Hold my meniscus, they called me frail


Alexander Aghayere

Halftime from the Sideline

By Copy Chief

How can two neighbors disappoint Chicago sports fans in two hours?

Blackhawks star Patrick Kane got shoved into the boards Feb. 24, fracturing his left clavicle. His neighbor, Chicago Bulls point guard Derrick Rose, reported knee pain that night and had an exam and MRI to confirm a medial meniscus tear.

As a Bulls fan and particularly a D. Rose fan, it was an “Are you kidding me?” moment when I got a text alerting me of the knee injury. I didn’t believe it, so I looked into it myself. I wasn’t about to be fooled. This inconvenient truth hit me like a bus swerving on the ice-covered Chicago streets.

But then I realized that this team was built to withstand a fall if it happened again. The Bulls have three other point guards on the team, so they do not need to find a replacement.

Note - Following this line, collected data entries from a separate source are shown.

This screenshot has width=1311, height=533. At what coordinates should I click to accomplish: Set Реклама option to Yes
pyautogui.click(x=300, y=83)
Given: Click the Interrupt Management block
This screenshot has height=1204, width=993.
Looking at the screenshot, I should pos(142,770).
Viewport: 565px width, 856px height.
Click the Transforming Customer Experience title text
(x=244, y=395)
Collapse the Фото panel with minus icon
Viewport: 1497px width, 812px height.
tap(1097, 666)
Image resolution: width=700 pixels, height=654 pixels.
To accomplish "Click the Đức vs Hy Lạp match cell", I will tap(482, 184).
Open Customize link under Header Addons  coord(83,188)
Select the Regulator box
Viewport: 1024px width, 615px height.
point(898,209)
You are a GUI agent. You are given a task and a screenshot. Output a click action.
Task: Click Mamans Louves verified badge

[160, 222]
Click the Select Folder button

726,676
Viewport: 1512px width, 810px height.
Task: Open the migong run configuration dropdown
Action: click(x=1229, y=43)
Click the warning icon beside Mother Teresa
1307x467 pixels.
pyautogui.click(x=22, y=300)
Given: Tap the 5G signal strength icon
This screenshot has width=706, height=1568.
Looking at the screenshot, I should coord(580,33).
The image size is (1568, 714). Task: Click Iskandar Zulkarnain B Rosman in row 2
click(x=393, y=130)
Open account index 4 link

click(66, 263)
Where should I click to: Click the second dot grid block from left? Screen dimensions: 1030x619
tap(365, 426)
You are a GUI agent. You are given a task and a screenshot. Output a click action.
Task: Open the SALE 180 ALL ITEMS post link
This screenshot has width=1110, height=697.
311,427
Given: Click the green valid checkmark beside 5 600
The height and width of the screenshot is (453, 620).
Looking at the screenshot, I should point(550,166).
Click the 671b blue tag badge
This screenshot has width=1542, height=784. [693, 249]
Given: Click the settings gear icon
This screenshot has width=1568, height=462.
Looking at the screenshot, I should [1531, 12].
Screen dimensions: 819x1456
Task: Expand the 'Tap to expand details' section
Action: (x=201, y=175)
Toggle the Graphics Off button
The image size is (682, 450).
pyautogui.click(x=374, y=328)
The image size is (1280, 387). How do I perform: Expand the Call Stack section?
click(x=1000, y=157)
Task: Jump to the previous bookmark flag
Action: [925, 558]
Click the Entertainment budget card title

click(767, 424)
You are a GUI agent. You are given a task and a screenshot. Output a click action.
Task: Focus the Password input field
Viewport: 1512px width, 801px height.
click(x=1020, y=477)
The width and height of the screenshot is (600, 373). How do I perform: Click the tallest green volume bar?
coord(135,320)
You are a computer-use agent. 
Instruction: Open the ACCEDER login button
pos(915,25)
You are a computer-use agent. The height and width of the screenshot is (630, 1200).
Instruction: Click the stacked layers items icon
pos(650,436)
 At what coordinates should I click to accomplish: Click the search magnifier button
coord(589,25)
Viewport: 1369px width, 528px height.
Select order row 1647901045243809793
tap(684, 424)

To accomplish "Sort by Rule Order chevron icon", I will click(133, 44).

Rose is expected to return in four to six weeks after having his meniscus repaired Feb. 27. Having it repaired rather than removed means he might tear it (again) when he comes back (again), but he should focus on overcoming the injury mentally, not physically. Based on the current estimated return time, there will still be a few regular season games left before the playoffs begin.

Bulls rookie and backup forward Doug McDermott, more commonly known as Dougie McBuckets, had knee surgery in December and came back this season. A knee injury isn’t the end of the world or even the end of a player’s season.

Still, if the Bulls are worried about having three point guards rather than four, then they might consider signing one of their former point guards—Nate Robinson. Nate the Great led the Bulls to a triple-overtime victory in the playoffs a couple seasons ago and showed that he is the sparkplug the Bulls need to overcome a deficit.

However, sticking with the point guards they have means more playing time for the remaining three. Aaron Brooks, Kirk Hinrich and E’Twaun Moore are all capable of running the floor, and all three have proved this season that they produce promising numbers given the minutes.

On a different note, the Bulls may be forced to play better defense now that they are without the at-will scoring that comes with having Rose on the court—they simply cannot outscore opponents without him. Reverting to coach Tom Thibodeau’s defense-oriented style of play can keep the Bulls in the playoff picture.

In the long run, the Bulls need to continue to build their roster the way they did this season—making sure they have enough depth to be able to play through any injury plague the team may suffer. Keeping a surplus of point guards means they do not have to rely on Rose.

This Bulls team prepared to win with or without Derrick Rose, and although he is a great addition, basketball is ultimately a team sport. The team has a deep roster with blooming young stars and will prove to fans that no single injury will stop the stampede of success that is the Bulls.